> The point is that if you can spare RAM, ideally, you should be using all of it. In a perfect world, the programs you're running would use every byte of RAM available and then release it to new programs as they launch. We of course don't live in a perfect world, so some inefficiency (i.e. leaving RAM unused) is inevitable. Thankfully, Linux makes use of that RAM for disk caching while it waits to allocate it to a program, so it's not a total loss.

I don't know what your programming experience is but your expectations of efficiency are contrary to the basic programming principle: that a program should use only as much memory as it actually needs for completing the task and that memory usage should be optimized.

Occupying as much RAM as possible just because there is free RAM is meaningless. You seem to assume that just because RAM is faster than HDD we should fill up every single bit of it. That is just as incorrect as saying that you must always use all CPU registers even if a simple assembler operation (like MOV AX,BX) requires only 2 registers. Of course it is much faster to use CPU registers than RAM but efficiency in programming is the art of optimizing resource usage, not of wasting resources.

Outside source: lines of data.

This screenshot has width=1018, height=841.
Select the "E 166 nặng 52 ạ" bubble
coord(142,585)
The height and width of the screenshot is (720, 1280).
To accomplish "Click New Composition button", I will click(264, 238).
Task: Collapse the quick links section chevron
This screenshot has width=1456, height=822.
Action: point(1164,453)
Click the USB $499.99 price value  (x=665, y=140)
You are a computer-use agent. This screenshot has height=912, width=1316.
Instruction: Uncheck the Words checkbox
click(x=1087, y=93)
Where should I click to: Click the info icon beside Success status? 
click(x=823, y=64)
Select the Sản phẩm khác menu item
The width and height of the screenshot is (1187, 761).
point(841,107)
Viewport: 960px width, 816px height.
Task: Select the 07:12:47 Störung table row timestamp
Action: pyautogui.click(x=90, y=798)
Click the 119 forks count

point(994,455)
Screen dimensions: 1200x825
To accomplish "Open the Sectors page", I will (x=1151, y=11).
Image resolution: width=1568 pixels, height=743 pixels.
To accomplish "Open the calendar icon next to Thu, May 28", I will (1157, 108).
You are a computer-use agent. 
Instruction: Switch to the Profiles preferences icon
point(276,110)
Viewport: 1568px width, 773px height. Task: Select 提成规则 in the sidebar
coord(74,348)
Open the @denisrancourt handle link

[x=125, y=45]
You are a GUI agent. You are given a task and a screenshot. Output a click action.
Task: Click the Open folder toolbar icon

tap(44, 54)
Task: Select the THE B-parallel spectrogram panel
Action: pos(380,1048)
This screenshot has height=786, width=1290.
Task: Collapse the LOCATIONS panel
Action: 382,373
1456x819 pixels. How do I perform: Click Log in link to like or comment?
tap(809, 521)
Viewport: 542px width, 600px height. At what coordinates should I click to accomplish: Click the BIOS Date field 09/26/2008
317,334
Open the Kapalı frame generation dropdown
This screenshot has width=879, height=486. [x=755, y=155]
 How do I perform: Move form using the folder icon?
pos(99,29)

Further: RAM's speed is not infinite and RAM access is sequential. If a program has to manipulate huge memory blocks that will surely be slower. The Linux kernel can be tuned to work in direction of keeping more memory free (swapping more aggressively) or to keep cache in RAM for longer.

https://www.suse.com/documentation/opensuse114/book_tuning/data/cha_tuning_memory_vm.html

Obviously on a system with less RAM (e.g. 2GB) you would want to have more free memory at all times for the reasons I explained earlier. On a system with more memory (e.g. 16GB) you can keep more data cached in RAM but that doesn't mean that programs should simply occupy lots or all because there is plenty of it and/or because RAM is faster than HDD.

> RAM doesn't "fragment" in any meaningful way. It's random-access.

RAM does fragment. Being random access has nothing to do with fragmentation. It is more time consuming to manage scattered memory blocks and thousand of pointers than reading a whole block at once. Each reading and writing to memory takes CPU cycles, so the less memory you use, the faster your program will be. So it is not that your whole 16GB of RAM are available at a single CPU cycle. Computers are discrete systems and although some resources can be paralleled, each discrete system works sequentially and the frequency matters (that's why there are people who do overclocking etc).

So back to what lightweight means: Usually that implies low resource usage, not exhausting every single bit of the system (which creates a heavy weight for the system).